Objectives: To examine the uptake and costs of hypofractionated WBI among commercially insured patients in the United States.
Design, setting, and participants: Retrospective, observational cohort study, using administrative claims data from 14 commercial health care plans covering 7.4% of US adult women in 2013, we classified patients with incident early-stage breast cancer treated with lumpectomy and WBI from 2008 and 2013 into 2 cohorts: (1) the hypofractionation-endorsed cohort (n = 8924) included patients aged 50 years or older without prior chemotherapy or axillary lymph node involvement and (2) the hypofractionation-permitted cohort (n = 6719) included patients younger than 50 years or those with prior chemotherapy or axillary lymph node involvement.
Exposures: Hypofractionated WBI (3-5 weeks of treatment) vs conventional WBI (5-7 weeks of treatment).
Main outcomes and measures: Use of hypofractionated and conventional WBI, total and radiotherapy-related health care expenditures, and patient out-of-pocket expenses. Patient and clinical characteristics included year of treatment, age, comorbid disease, prior chemotherapy, axillary lymph node involvement, intensity-modulated radiotherapy, practice setting, and other contextual variables.
Results: Hypofractionated WBI increased from 10.6% (95% CI, 8.8%-12.5%) in 2008 to 34.5% (95% CI, 32.2%-36.8%) in 2013 in the hypofractionation-endorsed cohort and from 8.1% (95% CI, 6.0%-10.2%) in 2008 to 21.2% (95% CI, 18.9%-23.6%) in 2013 in the hypofractionation-permitted cohort. Adjusted mean total health care expenditures in the 1 year after diagnosis were $28,747 for hypofractionated and $31,641 for conventional WBI in the hypofractionation-endorsed cohort (difference, $2894; 95% CI, $1610-$4234; P < .001) and $64,273 for hypofractionated and $72,860 for conventional WBI in the hypofractionation-permitted cohort (difference, $8587; 95% CI, $5316-$12,017; P < .001). Adjusted mean total 1-year patient out-of-pocket expenses were not significantly different between hypofractionated vs conventional WBI in either cohort.

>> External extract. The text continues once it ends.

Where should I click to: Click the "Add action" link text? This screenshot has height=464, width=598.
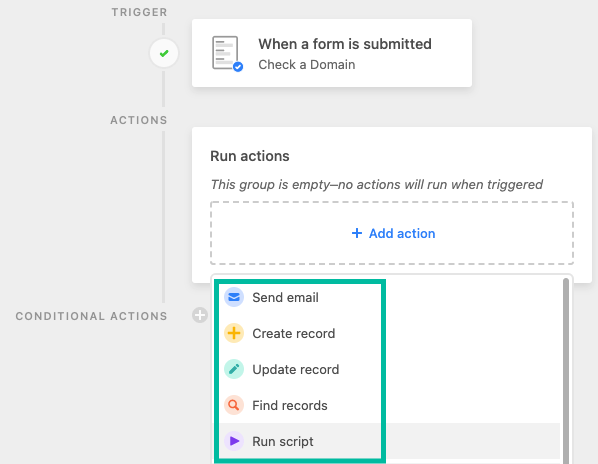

Conclusions and relevance: Hypofractionated WBI after breast conserving surgery increased among women with early-stage breast cancer in 14 US commercial health care plans between 2008 and 2013. However, only 34.5% of patients with hypofractionation-endorsed and 21.2% with hypofractionation-permitted early-stage breast cancer received hypofractionated WBI in 2013.